Prognostic factors for the node-negative breast cancers
© BioMed Central Ltd 2007
Received: 23 May 2007
Published: 19 June 2007
The proportion of node-negative breast cancer patients has been increasing with improvement of diagnostic modalities and early detection. However, there is a 20–30% recurrence in node-negative breast cancer. To identify the prognostic factors for node-negative breast cancers, we studied the impact of many clinico-pathologic parameters on the outcome of the node-negative breast cancer patients.

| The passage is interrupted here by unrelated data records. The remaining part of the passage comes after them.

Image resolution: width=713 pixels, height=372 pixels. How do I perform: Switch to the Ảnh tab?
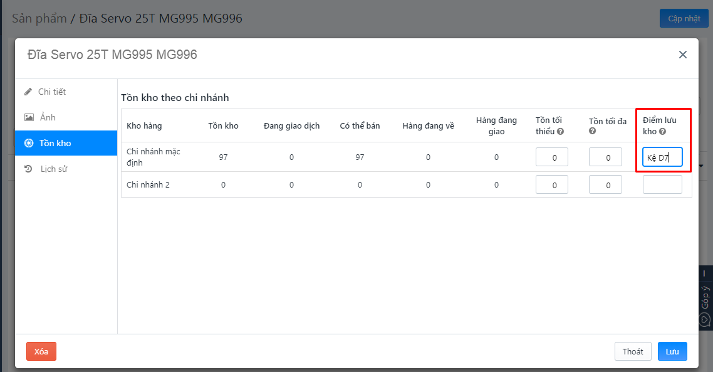tap(47, 117)
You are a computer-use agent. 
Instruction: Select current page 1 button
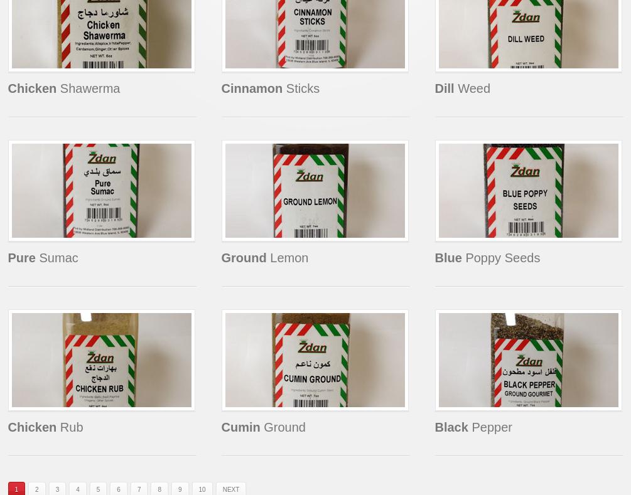[x=16, y=489]
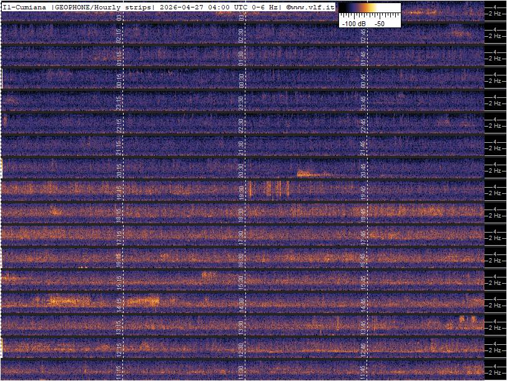507x381 pixels.
Task: Click the 14:30 time marker label
Action: 241,304
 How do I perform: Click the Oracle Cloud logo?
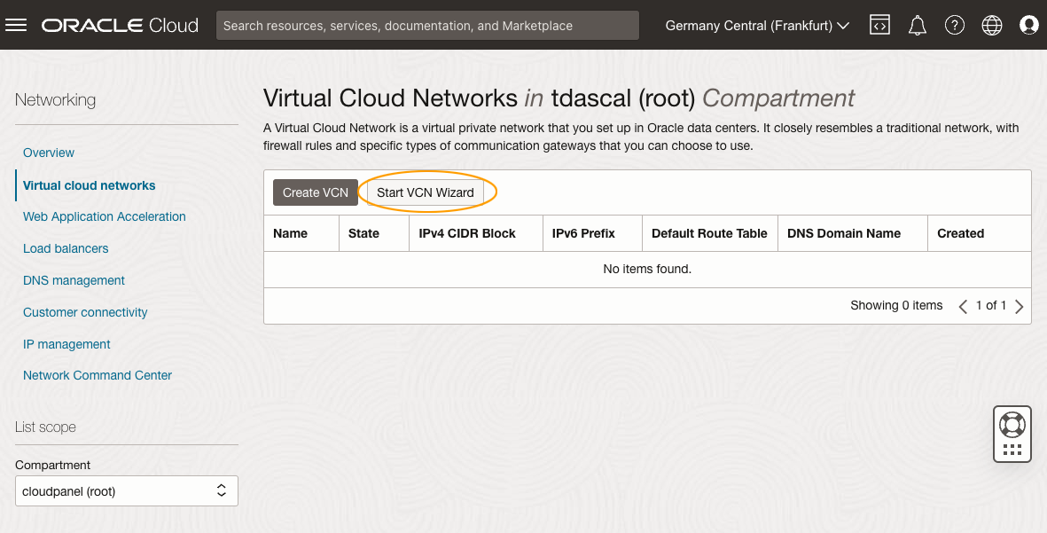[120, 25]

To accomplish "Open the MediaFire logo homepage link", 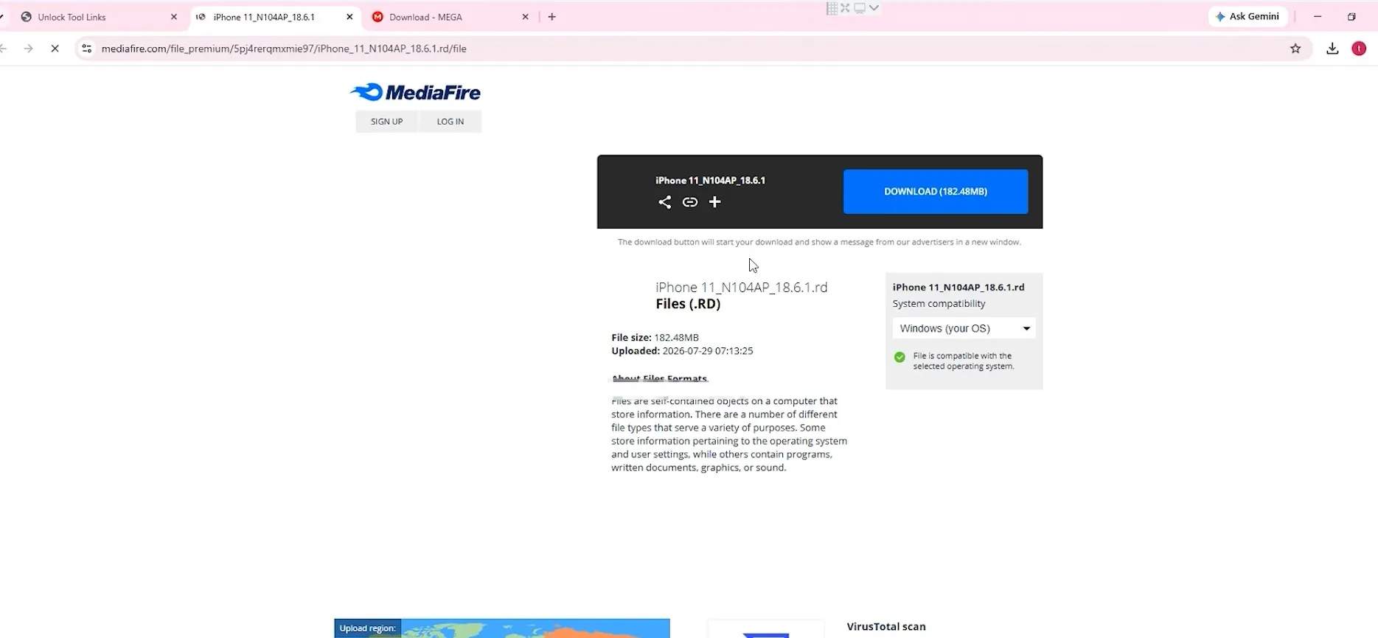I will [x=415, y=92].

The data of 1,110 node-negative breast cancer patients who underwent curative surgery at the Severance Hospital, Yonsei University College of Medicine, were reviewed. The impact of many clinico-pathological parameters on the outcome was investigated. Univariate survival curves for disease-free survival and death were estimated using the Kaplan–Meier method: group differences in survival time were tested by the log-rank test. Multivariate Cox regression analysis was performed to compare and identify independent prognostic factors.
The mean age was 47.2 years. The median follow-up was 88 months. Recurrence occurred in 161 patients; 64 patients with locoregional recurrences, 129 with systemic recurrences, and 32 with both. The 5-year overall survival rate was 93.3%. The rate of locoregional recurrence for a 10-year period was significantly lower in the mastectomy group compared with those in the breast conservation therapy group (94.7% versus 79.6%, P = 0.000). No other prognostic factors except age affected locoregional recurrence. There was less systemic recurrence in patients with age greater than 35, with histologic grade I, and with intraductal components greater than 20%. Thus, the 10-year distant relapse-free survival rates were 87.4% versus 79.8% (P = 0.039), 93.5% versus 85.5% (P = 0.024), and 94.4% versus 82.0% (P = 0.007), respectively. There was no statistical significance in the other prognostic factors that influence systemic recurrence.
Patient age, histologic grade, and presence of intraductal component were identified as independent prognostic factors in node-negative breast cancer patients.